▸ TASK
All that is needed is the listing, transcribed exactly and in full.

▸ DATA RECORDS
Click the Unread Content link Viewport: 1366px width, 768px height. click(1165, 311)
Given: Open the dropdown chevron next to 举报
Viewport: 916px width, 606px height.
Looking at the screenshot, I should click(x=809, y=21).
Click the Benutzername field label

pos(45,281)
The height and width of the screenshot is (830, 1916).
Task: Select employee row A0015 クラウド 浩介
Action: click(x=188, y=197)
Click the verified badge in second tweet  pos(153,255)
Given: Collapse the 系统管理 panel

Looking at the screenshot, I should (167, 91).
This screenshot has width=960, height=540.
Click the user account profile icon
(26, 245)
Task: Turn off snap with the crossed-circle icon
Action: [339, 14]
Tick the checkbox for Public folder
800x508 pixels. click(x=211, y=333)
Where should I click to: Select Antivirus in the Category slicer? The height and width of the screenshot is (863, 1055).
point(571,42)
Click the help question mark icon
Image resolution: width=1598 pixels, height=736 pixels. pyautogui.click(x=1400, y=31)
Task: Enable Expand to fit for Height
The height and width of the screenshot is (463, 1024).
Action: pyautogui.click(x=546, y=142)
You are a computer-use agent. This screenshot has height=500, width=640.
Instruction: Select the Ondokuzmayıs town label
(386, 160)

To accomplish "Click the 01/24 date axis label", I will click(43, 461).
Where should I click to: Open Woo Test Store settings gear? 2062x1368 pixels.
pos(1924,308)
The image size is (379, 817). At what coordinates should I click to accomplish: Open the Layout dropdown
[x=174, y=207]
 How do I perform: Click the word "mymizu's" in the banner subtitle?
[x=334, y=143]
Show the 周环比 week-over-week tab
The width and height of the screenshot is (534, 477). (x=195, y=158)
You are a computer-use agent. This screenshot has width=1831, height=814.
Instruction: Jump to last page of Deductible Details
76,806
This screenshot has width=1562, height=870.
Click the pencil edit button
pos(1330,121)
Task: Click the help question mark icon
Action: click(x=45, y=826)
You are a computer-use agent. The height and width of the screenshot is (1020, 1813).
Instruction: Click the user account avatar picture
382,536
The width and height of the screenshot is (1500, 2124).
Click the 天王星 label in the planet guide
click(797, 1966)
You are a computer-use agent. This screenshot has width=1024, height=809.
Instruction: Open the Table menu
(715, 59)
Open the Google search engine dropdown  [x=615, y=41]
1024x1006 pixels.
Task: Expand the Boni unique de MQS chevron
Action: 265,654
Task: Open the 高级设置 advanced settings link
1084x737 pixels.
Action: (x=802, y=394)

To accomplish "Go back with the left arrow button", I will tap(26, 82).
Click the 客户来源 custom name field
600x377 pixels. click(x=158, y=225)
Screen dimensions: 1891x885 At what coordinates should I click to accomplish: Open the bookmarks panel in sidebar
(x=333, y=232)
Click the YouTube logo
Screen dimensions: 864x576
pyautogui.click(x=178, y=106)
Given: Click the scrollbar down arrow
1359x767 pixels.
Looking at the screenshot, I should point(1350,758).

▸ EXERCISE OUTPUT
Click the Unread Content link Viewport: 1366px width, 768px height. click(1165, 311)
Given: Open the dropdown chevron next to 举报
Viewport: 916px width, 606px height.
Looking at the screenshot, I should click(x=809, y=21).
Click the Benutzername field label

pos(45,281)
The height and width of the screenshot is (830, 1916).
Task: Select employee row A0015 クラウド 浩介
Action: click(x=188, y=197)
Click the verified badge in second tweet  pos(153,255)
Given: Collapse the 系统管理 panel

Looking at the screenshot, I should (167, 91).
This screenshot has width=960, height=540.
Click the user account profile icon
(26, 245)
Task: Turn off snap with the crossed-circle icon
Action: [339, 14]
Tick the checkbox for Public folder
800x508 pixels. click(x=211, y=333)
Where should I click to: Select Antivirus in the Category slicer? The height and width of the screenshot is (863, 1055).
point(571,42)
Click the help question mark icon
Image resolution: width=1598 pixels, height=736 pixels. pyautogui.click(x=1400, y=31)
Task: Enable Expand to fit for Height
The height and width of the screenshot is (463, 1024).
Action: pyautogui.click(x=546, y=142)
You are a computer-use agent. This screenshot has height=500, width=640.
Instruction: Select the Ondokuzmayıs town label
(386, 160)

To accomplish "Click the 01/24 date axis label", I will click(43, 461).
Where should I click to: Open Woo Test Store settings gear? 2062x1368 pixels.
pos(1924,308)
The image size is (379, 817). At what coordinates should I click to accomplish: Open the Layout dropdown
[x=174, y=207]
 How do I perform: Click the word "mymizu's" in the banner subtitle?
[x=334, y=143]
Show the 周环比 week-over-week tab
The width and height of the screenshot is (534, 477). (x=195, y=158)
You are a computer-use agent. This screenshot has width=1831, height=814.
Instruction: Jump to last page of Deductible Details
76,806
This screenshot has width=1562, height=870.
Click the pencil edit button
pos(1330,121)
Task: Click the help question mark icon
Action: click(x=45, y=826)
You are a computer-use agent. The height and width of the screenshot is (1020, 1813).
Instruction: Click the user account avatar picture
382,536
The width and height of the screenshot is (1500, 2124).
Click the 天王星 label in the planet guide
click(797, 1966)
You are a computer-use agent. This screenshot has width=1024, height=809.
Instruction: Open the Table menu
(715, 59)
Open the Google search engine dropdown  [x=615, y=41]
1024x1006 pixels.
Task: Expand the Boni unique de MQS chevron
Action: 265,654
Task: Open the 高级设置 advanced settings link
1084x737 pixels.
Action: (x=802, y=394)

To accomplish "Go back with the left arrow button", I will tap(26, 82).
Click the 客户来源 custom name field
600x377 pixels. click(x=158, y=225)
Screen dimensions: 1891x885 At what coordinates should I click to accomplish: Open the bookmarks panel in sidebar
(x=333, y=232)
Click the YouTube logo
Screen dimensions: 864x576
pyautogui.click(x=178, y=106)
Given: Click the scrollbar down arrow
1359x767 pixels.
Looking at the screenshot, I should point(1350,758).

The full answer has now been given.